Task ->
The word "computer" marks the lines to report; pull each of them from the listing.

--------------------

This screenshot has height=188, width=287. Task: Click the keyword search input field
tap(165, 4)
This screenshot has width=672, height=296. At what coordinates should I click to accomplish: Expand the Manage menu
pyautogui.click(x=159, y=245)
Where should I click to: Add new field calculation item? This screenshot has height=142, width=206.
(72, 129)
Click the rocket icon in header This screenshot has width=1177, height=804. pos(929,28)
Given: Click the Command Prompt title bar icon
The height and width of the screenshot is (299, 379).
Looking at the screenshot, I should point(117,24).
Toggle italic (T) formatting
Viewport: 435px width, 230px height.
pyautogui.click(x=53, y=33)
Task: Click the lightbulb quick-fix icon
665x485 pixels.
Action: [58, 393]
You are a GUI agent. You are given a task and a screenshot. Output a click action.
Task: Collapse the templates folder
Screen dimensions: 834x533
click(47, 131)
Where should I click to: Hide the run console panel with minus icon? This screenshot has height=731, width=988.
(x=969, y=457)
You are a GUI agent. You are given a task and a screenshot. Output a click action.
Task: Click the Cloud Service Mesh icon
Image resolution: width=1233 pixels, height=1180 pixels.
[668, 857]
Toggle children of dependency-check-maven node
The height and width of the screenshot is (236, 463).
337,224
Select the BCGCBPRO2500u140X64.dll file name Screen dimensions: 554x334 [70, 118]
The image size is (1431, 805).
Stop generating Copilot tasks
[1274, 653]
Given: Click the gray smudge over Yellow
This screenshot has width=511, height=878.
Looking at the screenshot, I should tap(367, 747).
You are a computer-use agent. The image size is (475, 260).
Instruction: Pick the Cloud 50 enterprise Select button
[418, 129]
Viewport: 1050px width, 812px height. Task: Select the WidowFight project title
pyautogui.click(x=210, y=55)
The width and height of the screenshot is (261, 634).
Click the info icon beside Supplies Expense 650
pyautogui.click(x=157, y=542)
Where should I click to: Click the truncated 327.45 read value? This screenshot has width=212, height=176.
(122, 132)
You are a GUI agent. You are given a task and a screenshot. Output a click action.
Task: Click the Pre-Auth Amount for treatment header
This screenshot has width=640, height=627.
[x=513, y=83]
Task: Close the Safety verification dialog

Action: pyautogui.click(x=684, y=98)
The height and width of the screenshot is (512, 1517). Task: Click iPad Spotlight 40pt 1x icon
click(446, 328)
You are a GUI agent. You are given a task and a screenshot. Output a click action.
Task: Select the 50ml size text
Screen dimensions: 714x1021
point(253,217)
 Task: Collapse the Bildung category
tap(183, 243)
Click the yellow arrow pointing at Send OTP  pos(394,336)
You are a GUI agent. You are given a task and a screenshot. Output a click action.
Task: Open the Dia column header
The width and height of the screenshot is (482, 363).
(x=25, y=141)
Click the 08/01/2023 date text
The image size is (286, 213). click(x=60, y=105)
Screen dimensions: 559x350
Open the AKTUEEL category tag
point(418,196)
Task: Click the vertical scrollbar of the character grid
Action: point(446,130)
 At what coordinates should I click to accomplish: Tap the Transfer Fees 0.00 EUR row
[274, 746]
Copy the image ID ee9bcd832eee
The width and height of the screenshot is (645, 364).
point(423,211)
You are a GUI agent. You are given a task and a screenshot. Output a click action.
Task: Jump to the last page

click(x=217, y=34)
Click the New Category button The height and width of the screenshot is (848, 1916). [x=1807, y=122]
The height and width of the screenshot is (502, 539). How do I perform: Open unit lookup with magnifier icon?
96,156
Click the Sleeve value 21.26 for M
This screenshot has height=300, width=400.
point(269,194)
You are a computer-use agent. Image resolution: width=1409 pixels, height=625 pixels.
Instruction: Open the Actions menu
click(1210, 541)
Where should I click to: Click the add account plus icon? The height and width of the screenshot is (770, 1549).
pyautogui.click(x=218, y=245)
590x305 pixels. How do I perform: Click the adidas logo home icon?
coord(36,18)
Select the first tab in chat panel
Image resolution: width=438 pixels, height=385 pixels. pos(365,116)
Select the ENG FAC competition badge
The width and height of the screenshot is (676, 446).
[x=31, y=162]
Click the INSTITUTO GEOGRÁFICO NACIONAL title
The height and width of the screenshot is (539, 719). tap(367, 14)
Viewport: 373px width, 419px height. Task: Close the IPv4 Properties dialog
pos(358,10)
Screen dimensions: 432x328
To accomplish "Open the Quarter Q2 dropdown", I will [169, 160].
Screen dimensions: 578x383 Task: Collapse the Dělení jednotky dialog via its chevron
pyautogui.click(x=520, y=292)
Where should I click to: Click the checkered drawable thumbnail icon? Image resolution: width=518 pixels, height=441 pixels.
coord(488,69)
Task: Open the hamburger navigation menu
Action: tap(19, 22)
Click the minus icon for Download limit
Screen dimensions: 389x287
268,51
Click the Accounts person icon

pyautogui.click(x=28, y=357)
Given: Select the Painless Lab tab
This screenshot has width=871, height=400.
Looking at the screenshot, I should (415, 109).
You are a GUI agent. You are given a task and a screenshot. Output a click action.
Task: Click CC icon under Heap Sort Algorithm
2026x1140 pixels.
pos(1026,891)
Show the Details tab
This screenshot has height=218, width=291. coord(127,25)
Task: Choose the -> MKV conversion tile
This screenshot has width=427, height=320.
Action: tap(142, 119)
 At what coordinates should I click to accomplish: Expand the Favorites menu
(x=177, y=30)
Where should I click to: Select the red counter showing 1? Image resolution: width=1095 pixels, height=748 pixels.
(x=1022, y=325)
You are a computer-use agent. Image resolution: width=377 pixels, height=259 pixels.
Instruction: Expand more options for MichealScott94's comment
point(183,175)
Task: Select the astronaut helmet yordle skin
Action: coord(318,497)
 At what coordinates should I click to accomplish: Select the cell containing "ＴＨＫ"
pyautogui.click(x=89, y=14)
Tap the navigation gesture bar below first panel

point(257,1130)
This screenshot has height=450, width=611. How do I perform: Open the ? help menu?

--------------------

Output for this exercise ->
You are a computer-use agent. The image size is (475, 260).
You are a computer-use agent. Image resolution: width=1409 pixels, height=625 pixels.
You are a computer-use agent. Image resolution: width=377 pixels, height=259 pixels.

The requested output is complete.